St. Patrick’s Day American Style: Why Do We Drink So Much?
St. Patrick’s Day and green beer. While shamrocks, bag pipes, and corned beef all take center stage during the annual celebration of all things Irish, drinking—with a notable nod to green beer—has become the focal point of our Irish celebrations. According National Geographic, 4.2 billion pints worldwide, to be exact.
So why do we associate the patron saint of Ireland with the need to overindulge?
In the U.S., it may be thanks to the New Yorkers. While Bostonians were the first to formalize a day to honor the Irish immigrants dominating that city’s population, it was the late 1700s when New York’s celebration of everything green became entrenched in the city’s culture. Nearly 100 years later, Protestants, Catholics, and non-Irish alike were no longer going to church and dining with family, they were celebrating the largest parade in the world in honor of St. Patrick. After all, the Irish are rumored to be a celebratory bunch.

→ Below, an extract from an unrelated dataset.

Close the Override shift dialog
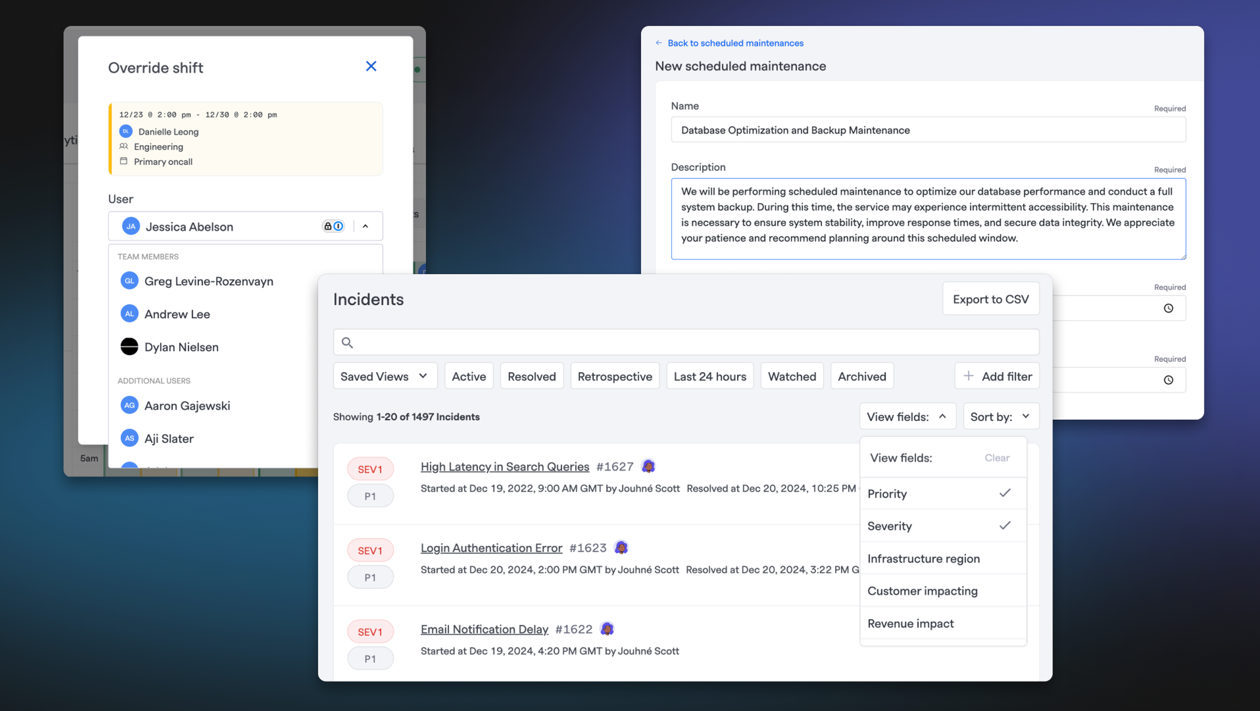The image size is (1260, 711). (x=371, y=66)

As part of our 200k Insight Series, where we look at some of the behavioral trends of the 215,000 alcohol offenders we’ve monitored to-date, we did a historical analysis of drinking violations during the week of St. Patrick’s Day.
What we found was, on average, a 10% increase in violations during St. Patty’s week. But when St. Patrick’s Day falls on a weekend, drinking more than doubles—a 25% spike in drinking violations. And those numbers are for individuals who know they will be caught. And they know there will be criminal consequences. No luck of the Irish to fall back on.
St. Patrick’s Day has become one of the most difficult days of the year for law enforcement, and one of the most dangerous for communities nationwide. According to the Colorado Department of Transportation, St. Patrick’s Day and Halloween are the two days of the year with the highest rate of DUI arrests. And MADD reports that the day consistently falls at the top of the list for the rate of alcohol-involved traffic fatalities.
Americans are in good company with their alcohol-centric celebrations. Buenos Aires has transformed the day into a 24-hour street party. Great Britain, Australia, New Zealand, and Canada rejoice in similar fashion. Even Tokyo began an official St. Patrick’s Day parade in 1992. Around the world, Irish festivals last from a weekend to an entire month. “Copious” amounts of alcohol are tradition in virtually every version of the celebration.
We wish you a happy, and safe, St. Patrick’s Day. Call a cab, call a friend, designate a sober driver. Be safe and responsible this weekend.